Nanotechnology (nan): In the context of multiple myeloma, nanotechnology is being explored for its potential to improve diagnosis and treatment. Some applications include:

- **Targeted Drug Delivery:** Nanoparticles can be engineered to deliver chemotherapy drugs directly to myeloma cells, minimizing damage to healthy cells and reducing side effects.

- **Imaging:** Nanoparticles can enhance imaging techniques like MRI and CT scans, helping to detect multiple myeloma at earlier stages or monitor disease progression more effectively.

- **Therapeutics:** Nanotechnology can also support the development of new therapeutic approaches, such as using nanoparticles to deliver gene therapy or immunotherapy specifically to myeloma cells.

While these nanotechnology solutions are promising, many are still in the experimental or clinical trial stages.
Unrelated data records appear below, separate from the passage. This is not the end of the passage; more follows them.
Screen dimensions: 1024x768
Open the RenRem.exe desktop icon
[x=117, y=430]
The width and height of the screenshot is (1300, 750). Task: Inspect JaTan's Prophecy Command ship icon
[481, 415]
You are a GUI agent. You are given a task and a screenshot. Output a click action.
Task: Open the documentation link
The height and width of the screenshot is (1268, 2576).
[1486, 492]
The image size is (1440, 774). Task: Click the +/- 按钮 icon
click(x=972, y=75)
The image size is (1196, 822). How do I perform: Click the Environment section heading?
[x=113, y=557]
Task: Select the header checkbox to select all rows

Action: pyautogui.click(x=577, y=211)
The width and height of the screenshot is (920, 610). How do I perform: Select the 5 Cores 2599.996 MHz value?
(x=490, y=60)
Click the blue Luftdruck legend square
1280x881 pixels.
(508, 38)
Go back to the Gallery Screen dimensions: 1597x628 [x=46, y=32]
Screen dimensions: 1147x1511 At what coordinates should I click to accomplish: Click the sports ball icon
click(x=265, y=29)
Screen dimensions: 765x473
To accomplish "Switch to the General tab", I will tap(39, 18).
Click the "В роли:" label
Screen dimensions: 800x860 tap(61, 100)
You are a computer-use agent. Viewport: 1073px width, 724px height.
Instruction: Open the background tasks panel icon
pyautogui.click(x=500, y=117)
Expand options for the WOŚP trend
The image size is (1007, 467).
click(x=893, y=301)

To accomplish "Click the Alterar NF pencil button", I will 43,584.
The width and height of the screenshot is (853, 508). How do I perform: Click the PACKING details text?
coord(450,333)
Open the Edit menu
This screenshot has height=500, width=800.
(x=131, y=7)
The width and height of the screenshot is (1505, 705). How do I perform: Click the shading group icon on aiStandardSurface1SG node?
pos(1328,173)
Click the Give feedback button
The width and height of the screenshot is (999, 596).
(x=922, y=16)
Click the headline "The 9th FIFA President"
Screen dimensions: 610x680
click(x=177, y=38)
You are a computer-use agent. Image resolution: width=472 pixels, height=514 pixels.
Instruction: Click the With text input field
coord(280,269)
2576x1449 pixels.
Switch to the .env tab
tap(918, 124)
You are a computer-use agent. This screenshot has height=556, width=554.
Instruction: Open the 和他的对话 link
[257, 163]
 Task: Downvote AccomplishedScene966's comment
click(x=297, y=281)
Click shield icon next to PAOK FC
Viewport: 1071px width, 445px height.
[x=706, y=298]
Further research is needed to establish their safety and effectiveness for routine clinical use in multiple myeloma patients.
Peptides
In the context of multiple myeloma, peptides and nanoparticles (nan) represent emerging areas of research and therapy.

1. **Peptides:**
- Peptides are small chains of amino acids that can be used in multiple myeloma for diagnostic and therapeutic purposes.
- Therapeutic peptides can target specific pathways involved in the proliferation of myeloma cells, potentially inhibiting their growth.
- Peptide-based vaccines are being explored to stimulate the immune system to recognize and attack myeloma cells.

2. **Nanoparticles:**
- Nanoparticles can be designed to deliver drugs directly to myeloma cells, enhancing the efficacy and reducing the side effects of chemotherapy.
- They can also be used for imaging purposes, improving the detection and monitoring of the disease.
- Research is ongoing to develop multifunctional nanoparticles that combine diagnostic and therapeutic functions (theranostics) for more personalized treatment approaches.

These innovations hold promise for improving the management and outcomes of multiple myeloma.